So much for that idea.
Today the City Council voted 3-2 against renaming North Interstate Avenue aver Cesar Chavez--an outcome that was expected but long in coming. More surprisingly, they also voted unanimously against last week's last-minute compromise
to rename Southwest 4th Avenue after Chavez.
Leaders of Portland's Chinese community made a strong showing in the council chambers. Over the past week they expressed their displeasure with the 4th Avenue proposal. Today, they got public apologies from commissioners, who copped to not having considered the impact of having Chavez Boulevard run through Chinatown.
Commissioner Erik Sten said it would not necessarily have been an insult to the Chinese community. Nevertheless, he scrapped the 4th Avenue proposal, which he had devised with Council colleague Dan Salztman.
"It was a well-meaning idea, but not a good one," Sten said, drawing applause from the Chinatown delegation of about 20 people.
Mayor Tom Potter was happy be in the majority, for a change, in voting down 4th Avenue. He promised to continue a discussion around the underlying racial tensions that the Chavez debate stirred up.
"Because this is off the table, don't think that the subject of race is off the table as well. We do need to talk about it," Potter said.
By contrast, Randy Leonard said the Chavez debate had resulted in "the largest racial showdown in Portland since the summer of 1968."

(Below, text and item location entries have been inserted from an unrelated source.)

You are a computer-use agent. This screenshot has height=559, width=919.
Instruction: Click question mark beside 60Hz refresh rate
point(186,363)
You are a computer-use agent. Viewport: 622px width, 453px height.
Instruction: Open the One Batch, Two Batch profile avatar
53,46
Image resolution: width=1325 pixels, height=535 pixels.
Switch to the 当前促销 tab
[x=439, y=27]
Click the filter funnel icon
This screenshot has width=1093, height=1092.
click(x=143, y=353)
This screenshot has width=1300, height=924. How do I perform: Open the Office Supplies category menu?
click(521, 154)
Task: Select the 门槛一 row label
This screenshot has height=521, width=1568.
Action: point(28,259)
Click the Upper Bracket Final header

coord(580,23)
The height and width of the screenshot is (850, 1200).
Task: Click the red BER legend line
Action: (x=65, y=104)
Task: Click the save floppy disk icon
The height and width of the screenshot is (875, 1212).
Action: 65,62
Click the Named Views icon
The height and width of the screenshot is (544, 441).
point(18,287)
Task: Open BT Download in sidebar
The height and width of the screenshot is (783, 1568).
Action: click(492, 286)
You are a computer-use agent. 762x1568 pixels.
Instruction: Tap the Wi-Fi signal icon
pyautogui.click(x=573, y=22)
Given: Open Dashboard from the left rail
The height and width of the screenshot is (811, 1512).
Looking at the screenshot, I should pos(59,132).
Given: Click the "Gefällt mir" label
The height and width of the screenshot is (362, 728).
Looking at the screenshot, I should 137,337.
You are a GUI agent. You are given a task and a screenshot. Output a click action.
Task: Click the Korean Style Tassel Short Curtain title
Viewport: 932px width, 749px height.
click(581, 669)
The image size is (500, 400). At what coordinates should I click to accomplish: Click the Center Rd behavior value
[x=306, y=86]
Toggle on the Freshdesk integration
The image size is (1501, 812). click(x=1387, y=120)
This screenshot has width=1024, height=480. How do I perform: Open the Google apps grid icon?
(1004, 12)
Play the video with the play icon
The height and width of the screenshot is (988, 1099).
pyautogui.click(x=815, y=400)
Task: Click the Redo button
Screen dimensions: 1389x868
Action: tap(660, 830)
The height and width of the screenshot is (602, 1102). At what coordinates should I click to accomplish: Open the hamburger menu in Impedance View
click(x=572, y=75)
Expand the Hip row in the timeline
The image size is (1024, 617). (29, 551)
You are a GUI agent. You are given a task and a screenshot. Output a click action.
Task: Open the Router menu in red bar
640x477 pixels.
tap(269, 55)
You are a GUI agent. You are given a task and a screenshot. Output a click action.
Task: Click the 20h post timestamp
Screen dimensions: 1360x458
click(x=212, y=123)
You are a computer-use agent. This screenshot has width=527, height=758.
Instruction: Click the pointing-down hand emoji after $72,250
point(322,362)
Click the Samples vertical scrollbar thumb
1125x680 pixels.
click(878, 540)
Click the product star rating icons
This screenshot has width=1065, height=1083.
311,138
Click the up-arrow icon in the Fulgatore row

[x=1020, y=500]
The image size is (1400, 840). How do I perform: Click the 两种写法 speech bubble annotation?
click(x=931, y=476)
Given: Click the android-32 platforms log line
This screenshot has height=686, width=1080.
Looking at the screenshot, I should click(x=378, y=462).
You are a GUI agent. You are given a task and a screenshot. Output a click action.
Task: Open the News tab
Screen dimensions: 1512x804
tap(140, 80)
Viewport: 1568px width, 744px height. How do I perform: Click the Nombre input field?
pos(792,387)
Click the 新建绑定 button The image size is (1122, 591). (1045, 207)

"This is not a good discussion, and it needs to stop," Leonard said.
So, what now?
Next week, Sam Adams will roll out a draft ordinance to change the way streets are named in Portland. The existing process, as Leonard pointed out after today's meeting, has never been properly followed by City Hall. If the process revision passes, Chavez could return sometime in 2008 to look for a home. But now, of course, he's got competition
It bears noting that the Council has taken a seasonally appropriate approach: Take a long break, have a drink, eat a big meal and worry about the dirty dishes tomorrow.